You can definitely add BBQ sauce!
YUM! Should have made MORE!
This recipe is so very good! I have made it many times, and every time I am wowed all over again. Thank you for sharing all your wonderful recipes with us!
I changed this recipe simply to use what I had on hand (i.e. hot southwest mustard instead of dijon, pickled jalapeños instead of fresh and less than half of the garlic called for). It was delicious. I can only imagine it will be better when I follow the recipe exactly. And I totally will.
This is a very delicious, flavorful weeknight meal that received a thumbs up from all family members! It’s now part of our regular dinnertime rotation. I’m always looking for new and yummy ways to cook chicken breasts, thanks for delivering Mel!
Mel:
I don’t have a grill.
Do you think I could bake the chicken in the oven? What temp , how long and should I cover it with foil?
Thanks for your help.
(we love your cheesecake recipes!)
Meg
Hi Meg, I’d try baking at 350 for about 3-4 minutes per side.
We made this for dinner tonight and it was AMAZING. The marinade made for an incredibly delicious chicken and adding the cheese, bacon, and pico just took it to the next level. Thanks for a total winner!
Easy marinade to throw together but this meal felt special. All of my kids loved it & we will definitely be making it again .
Love, love, love this recipe! Can I freeze the uncooked chicken in the marinade for future use? Thanks!
I haven’t tried that, but it should work pretty well!
I really want to try this recipe, but can’t find the recipe for the marinade. Would someone please point me in the right direction for it? Or, if it’s a simple list of ingredients, would you please share the recipe? Thanks in advance!
The marinade ingredients are the first 5 ingredients under the “Chicken” heading (and explained in step #1). Hope that helps!
It was delicious! I had a different copycat recipe – but this was a winner for us!!
I cut back on the hot pepper. Fabulous flavour, will be making this one again.
Always seems like your recipes are pretty basic with mist ingredients you have in the fridge or cupboard already and you have a way to make it taste great! Love the site, I’ve looked at other sites but keep coming back to Mel’s.
Thank you so much, Linda!
To die for!!!
Hi Mel! We just
purchased a campchef pellet grill! LOVE
IT! but how do you still get those beautiful grill marks to appear? Thank you
Hi Paula. Mel is out of town, but I will make sure she responds when she gets back in town :). I know on my pellet grill making sure it is really hot when I put the meat on helps with the grill marks.
Hi Paula, I always preheat the grill to 375 or 400 and cook at that temperature – it helps with the grill marks! Camp Chef also sells a sear box you can put on the side of your pellet grill to sear meat after it is cooked (I have one but don’t use it very often).
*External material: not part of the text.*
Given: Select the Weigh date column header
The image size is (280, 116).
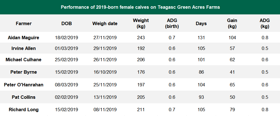Looking at the screenshot, I should tap(105, 23).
Made this for dinner tonight and it was a big hit! Even my picky seven-year-old loved it! Definitely going into the rotation.
(That should be five stars)
This was sooo delicious ! It even made my very picky 13yr old hum a tune very different from the usual moans & groans & “what is that’s. Hubby loved it & they want me to make it again. Easy recipe. I only had to marinate for 30 minutes & the flavor was perfect. I used turkey bacon & a mild Pico de galo that my local grocery store makes fresh daily. Made it with fresh spinach sautéed in a little bit of olive oil,minced garlic, salt & pepper. I used already sliced thin chicken breast but I think next time I”ll buy some thicker pieces and slice myself… Sad part is I didn’t make enough to take for lunch tomorrow.
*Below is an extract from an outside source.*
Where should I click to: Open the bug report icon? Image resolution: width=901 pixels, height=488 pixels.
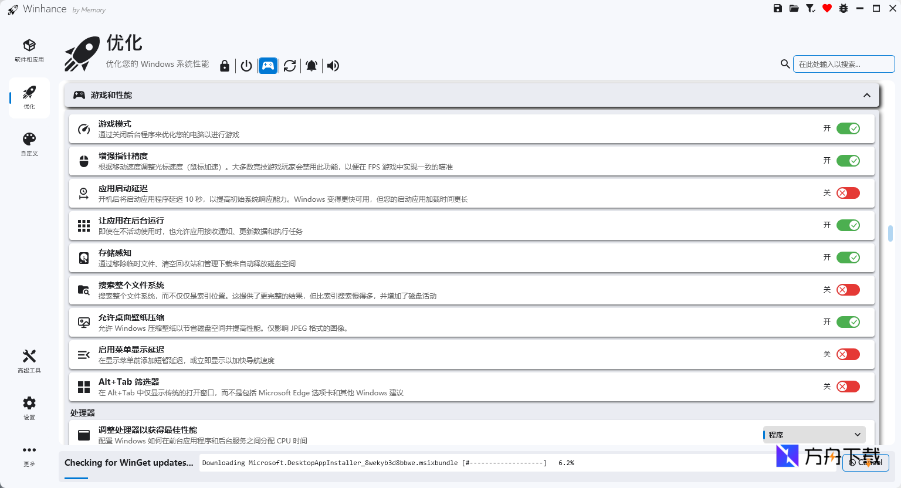pos(844,8)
This is my husband’s favorite dish at Chili’s, and this recipe totally lives up to it. I don’t even like mustard, but the marinade was delicious even so!
Hi Mel! This looks great. My husband and I really love the chili’s margarita grilled chicken. I tried a copycat recipe and did not think it tasted like the chili’s version. I was not impressed. Any chance you can create a copycat version like this one?
I’ve never had that dish, so I may not be a lot of help, darn it!
It was awesome!!! Easy to make to!!
It is 8 degrees and snowing right now, and my husband is outside grilling this chicken! It is hands down our favorite chicken sandwich. The flavors are spot on!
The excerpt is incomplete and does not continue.